The publication presents statistics on the extent of crime in Scotland, importantly including crime that is not reported to the police. However, it is limited to crimes against adults resident in households, and also does not cover all crime types. Experiences of sexual offences are not included in the main estimates and are instead collected in the self-completion section. Police recorded crime is a measure of those crimes reported to the police and recorded by them as a crime or offence.
This year, we included information on the victimisation rate and experiences of disabled people for the first time as well as new analysis based on the veteran status of respondents based on the introduction of a new question.
More information about the survey, including the online data tables for 2021/22 results are available on the Scottish Government website.
Further breakdowns for some smaller population groups are also being published on perception of crime in the local area from the Scottish Survey Core Questions, which combines data from the three large Scottish Government household surveys. These breakdowns are available on the Scottish Survey Core Questions webpage.
As with all surveys, SCJS results are estimates, not precise figures. Results are only described as ‘increases’ or ‘decreases’ where statistical tests identify statistically significant differences. Where they do not detect significant change, results are reported as showing ‘no change’ – even if the estimate from one year appears greater or smaller than the comparator year. Importantly, this does not mean there has definitely been no change, but that the sample is not large enough to confidently detect any change that has or has not occurred. These issues are common to all population surveys, particularly on issues that affect only a minority of people. Often, where changes and trends emerge, they can be more easily detected over longer time periods, as cumulative changes build year-on-year.

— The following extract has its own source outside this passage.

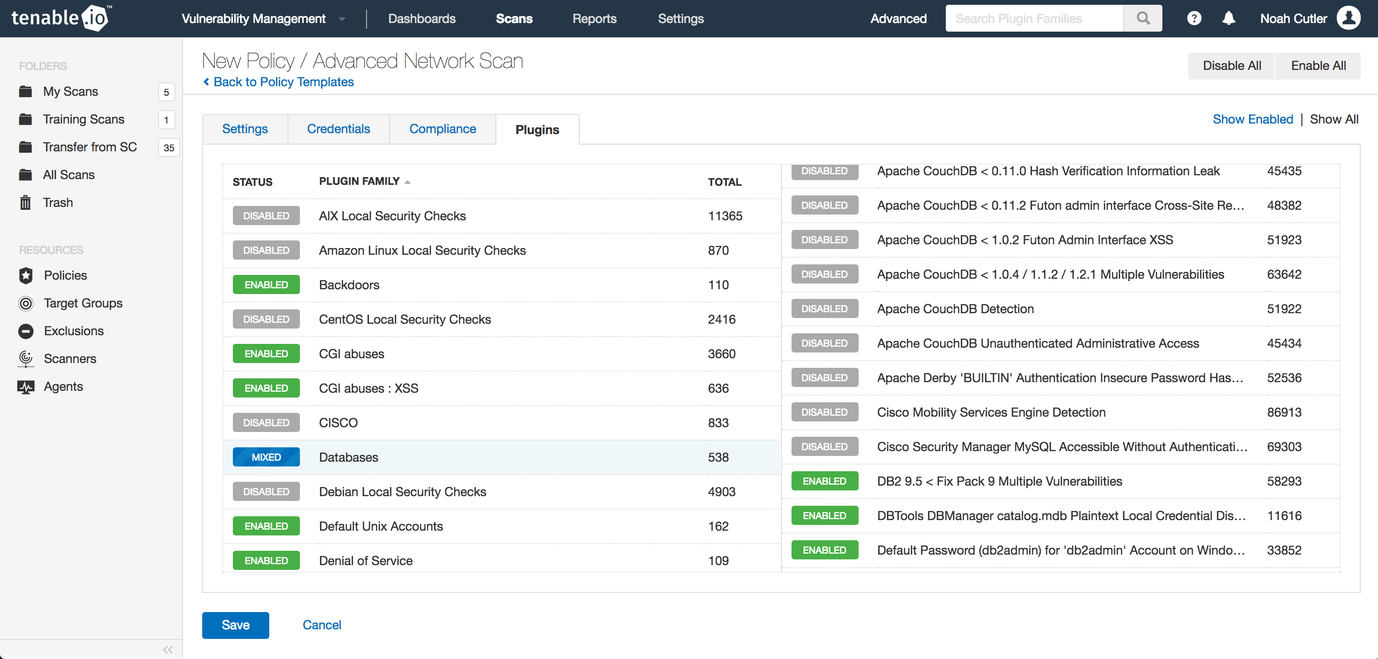Viewport: 1378px width, 659px height.
Task: Click the Save button
Action: click(x=235, y=625)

The SCJS is the data source for three National Indicators for Scotland's National Performance Framework - crime victimisation rate, perceptions of local crime rate, and access to justice.
Official statistics are produced by professionally independent statistical staff. Further information on Crime and Justice statistics within Scotland or the standards of official statistics in Scotland can be found on the Scottish Government website.